I've tried other approaches such as setting the protectedResourceMap exclusively for the controllers that require authorization. That failed as well.

  const protectedResourceMap = new Map<string, Array<string>>();
  protectedResourceMap.set(apiConfig.uri  + '/mycloseddata1' , apiConfig.scopes);
  protectedResourceMap.set(apiConfig.uri  + '/mycloseddata2' , apiConfig.scopes);

What is the correct way to achieve this?

Answer 1

I ran into this same issue of wanting some api routes to be anonymous and not trigger a redirect to login. Managed to come across this link.

It looks like you were really close with what you tried. Translating what I did I believe you can use the following

const protectedResourceMap = new Map<string, Array<string>>();
protectedResourceMap.set(apiConfig.uri + '/myreadabledata/*', null);
protectedResourceMap.set(apiConfig.uri, apiConfig.scopes);

From reading the code the trick looks to be to put your unprotected path(s) first and have it return a scope of null.

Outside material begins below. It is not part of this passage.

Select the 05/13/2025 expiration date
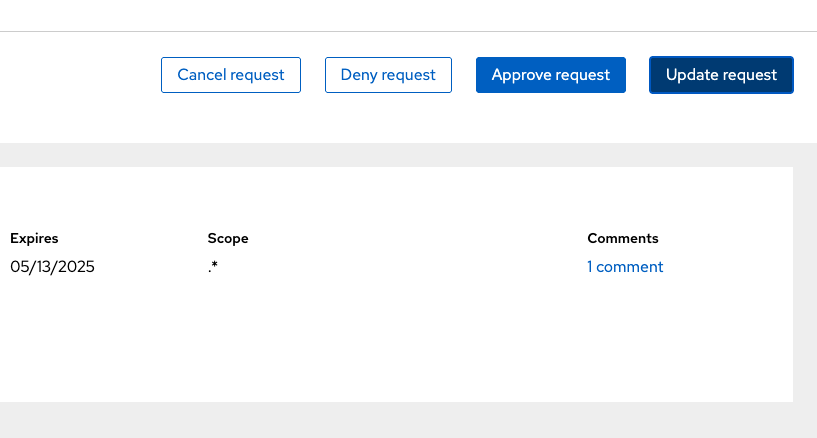817x438 pixels. pyautogui.click(x=52, y=267)
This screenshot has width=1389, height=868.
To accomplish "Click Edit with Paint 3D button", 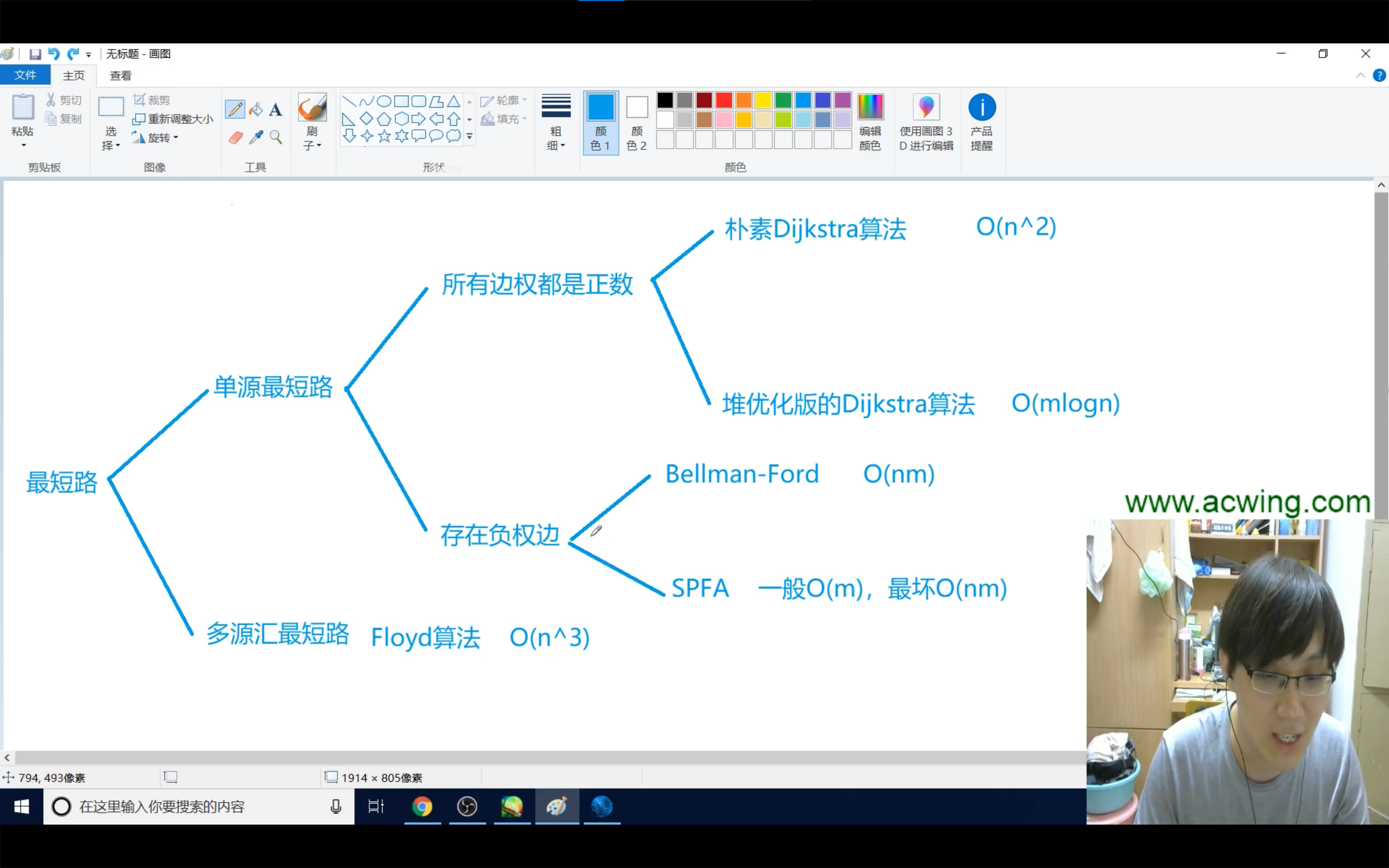I will click(x=926, y=122).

I'm running 2.0.0-beta.5 and this works for me when calling GET uri/myreadabledata/{id}

Answer 2

I fixed it by wrapping the MsalInterceptor in a custom interceptor. Currently it only applies the MsalInterceptor once a user is logged in as seen below:

import { Injectable } from '@angular/core';
import { HttpRequest, HttpHandler, HttpEvent, HttpInterceptor } from '@angular/common/http';
import { Observable } from 'rxjs';
import { MsalInterceptor, MsalService } from '@azure/msal-angular';

@Injectable()
export class RequestInterceptor implements HttpInterceptor {
  constructor(private authService: MsalService, private msalInterceptor: MsalInterceptor) {}

  intercept(request: HttpRequest<unknown>, next: HttpHandler): Observable<HttpEvent<unknown>> {
    const accounts = this.authService.instance.getAllAccounts();
    const isLoggedIn = accounts.length > 0;

    if (isLoggedIn) {
      return this.msalInterceptor.intercept(request, next);
    } else {
      return next.handle(request);
    }
  }
}

One could also opt for a different kind of filter (instead of just looking if the user is logged in). For example, a separate protected resource map could be used in the custom interceptor. This way, one could still mark resources that are protected and instantiate an automatic login redirect.